On Nov. 25, the Russian Coast Guard opened fire on three Ukrainian ships attempting to sail through the Kerch Strait, a small passage between Russia and Ukraine, wounding crew members and seizing the vessels, in what has constituted a major escalation in the Russian-Ukrainian conflict. The incident comes on the heels of continued spats of aggression at the hands of Russia, all stemming from the 2014 annexation of Crimea.
Ukrainian President Petro Poroshenko acted quickly, appealing to Ukraine’s parliament, the Verkhovna Rada, to impose martial law, a power he was granted on the condition that he did not attempt to postpone the upcoming elections. Ukraine is now operating under martial law in the 10 provinces of the border regions, allowing the government, and by extension the Ukrainian military sweeping powers. It is unclear how long martial law will last, with the New York Times reporting that a different version of the law stipulated 60 days, whereas only 30 days were approved by the Verkhovna Rada.
Russian President Vladimir Putin has responded by accusing Poroshenko of playing up the event, claiming that he is utilizing this event as an opportunity to boost his poor chances in the elections set to be held next March. According to Kyiv Post, Poroshenko trails behind many other candidates, coming in fourth among the contestants, with only 9.8% of those polled saying they would vote for him. The Russian state claimed they were simply following protocol, citing the need for Ukranian vessels to request permission in advance, adding that the Ukrainian boats had trespassed into Russian territory.
Poroshenko has appealed to NATO, urging them to send ships to the area to help restore order. NATO responded by expressing support for Ukraine, with the Secretary General, Jens Stoltenberg, delivering a press conference where he voiced the allies support for “Ukraine’s territorial integrity and sovereignty.” He went on to say that “we call on Russia to ensure unhindered access to Ukrainian ports” and that they “allow freedom of navigation for Ukraine in the Sea of Azov and the Kerch Strait.” Stoltenberg further expressed the international consensus regarding the conflict, stating “Russia must end its support to militant groups and withdraw all its forces from Ukrainian territory,” ending by saying, “We call for calm and restraint.”
The situation in the surrounding regions has been tenuous, as relations have been fraught with animosity on the part of Ukrainians since the annexation of Crimea in 2014, where Russian troops seized control, establishing two federal subjects; the Republic of Crimea and the federal city of Sevastopol.

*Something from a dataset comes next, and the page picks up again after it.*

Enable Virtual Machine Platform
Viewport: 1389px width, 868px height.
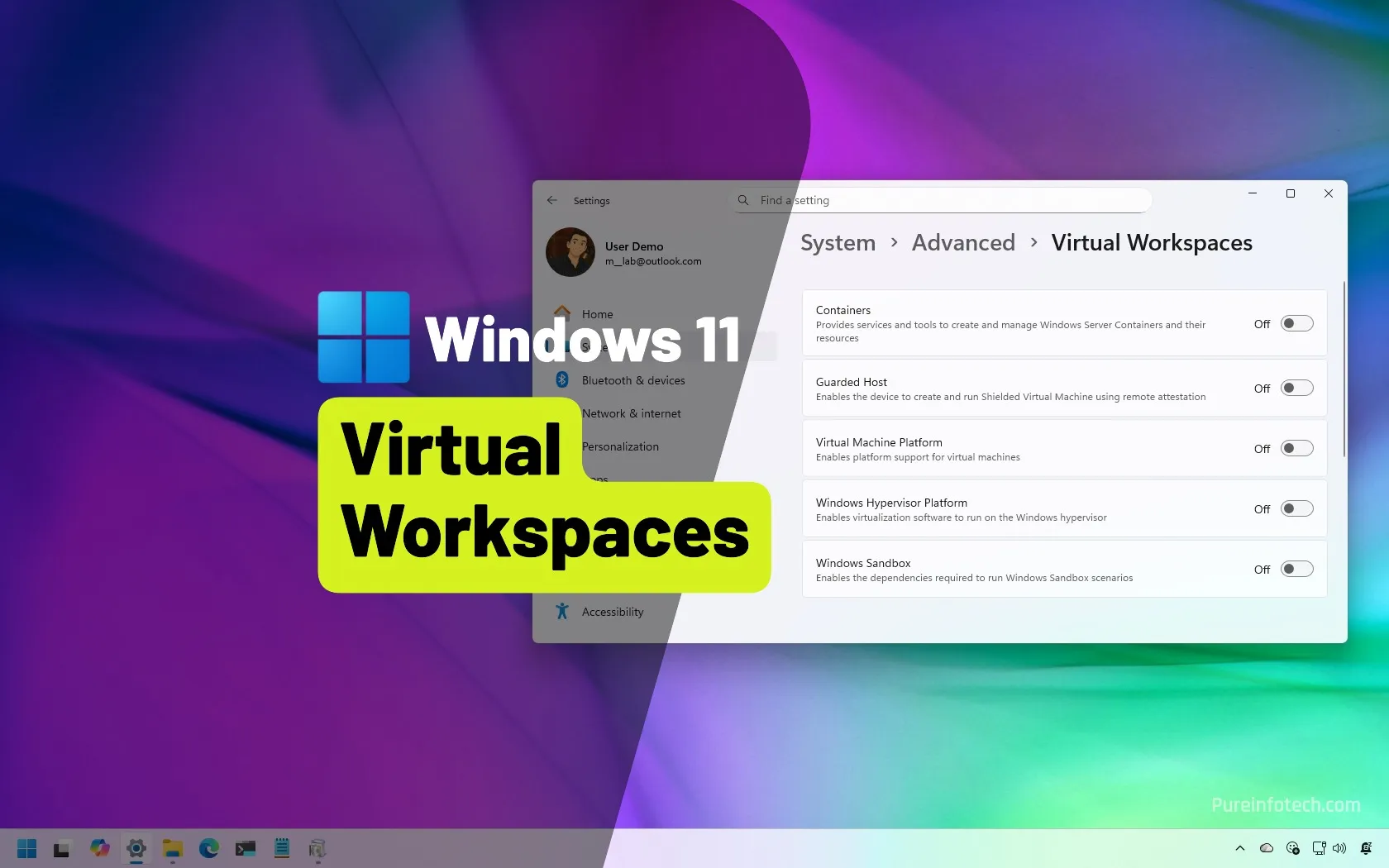1296,448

This seizure was legitimized by the Russian state as allowable, because the majority of the population in Crimea was composed of ethnic Russians, who voted in favor of a referendum to join Russia.
Ukraine’s recent history has been marked by periods of unrest, including the 2014 revolution, which resulted in removing President Yanukovych from power, though even after he fled the country to Russia, he claimed he was still the legitimate president. During this time there was also widespread unrest in eastern and southern Ukraine, marked by massive protests from pro-Russian separatist factions who called for the unification of parts of Ukraine and Russia. The highest concentrations of these protests, and of ethnic Russians, was in Crimea and the Donetsk oblast.
Soon after the revolution and pro-unification protests, Russian troops invaded Crimea, occupying key areas with armed gunmen. Though we now know they were Russian troops, it was unclear at the time, as they purposefully lacked insignia bearing the usual Russian identifying factors. They quickly stormed military bases, airports, and other significant areas in their takeover. The Crimean Supreme Council was seized, with Russian forces disbanding the Council of Ministers and appointing a new pro-Russian Prime Minister for the area. This new Supreme Council declared Crimea’s sovereignty and right to self-determination, as they hastened to a referendum. This referendum passed, unifying Russia and Crimea, acting as an enormous assault upon international standards and the Ukrainian government’s sovereignty.
In order to better understand the situation unfolding and the possible reasoning behind this escalation, The Point News reached out to Russian History Professor, Jeffrey Eden, Ph.D. He began by noting that increasing control over the Sea of Azov has been a long-term goal for Russia, explaining that Russia’s seizure has occurred in incremental measures, all the while gauging international responses. He noted that though “the endgame is uncertain; it could be anything from holding Ukrainian ports perennially ‘hostage’ for financial or political purposes, or as the Ukrainian president warns–annexing more Ukrainian territory.”
Eden also articulated the positive effect this crisis may have for the Ukrainian president, noting that “he’s keen to show himself as the country’s courageous defender,” citing the claims that some are concerned he would utilize martial law to postpone the elections. In terms of the conflict’s impact on Russia, Eden posited the possibility of this crisis acting as a distraction from domestic issues Putin may be facing, such as the newly announced plan to raise the national pension age by five years, an action that sparked protest and further crackdowns.
Eden stated that “this crisis may well bolster support for Putin in the short-term,” explaining that “his most popular tune is about how Russia is encircled by hawks and vultures, invariably the U.S. and its allies.”
Only time will tell with the situation still unfolding, as Putin attends the G8 summit, and reports of Ukrainian soldiers digging trenches surface.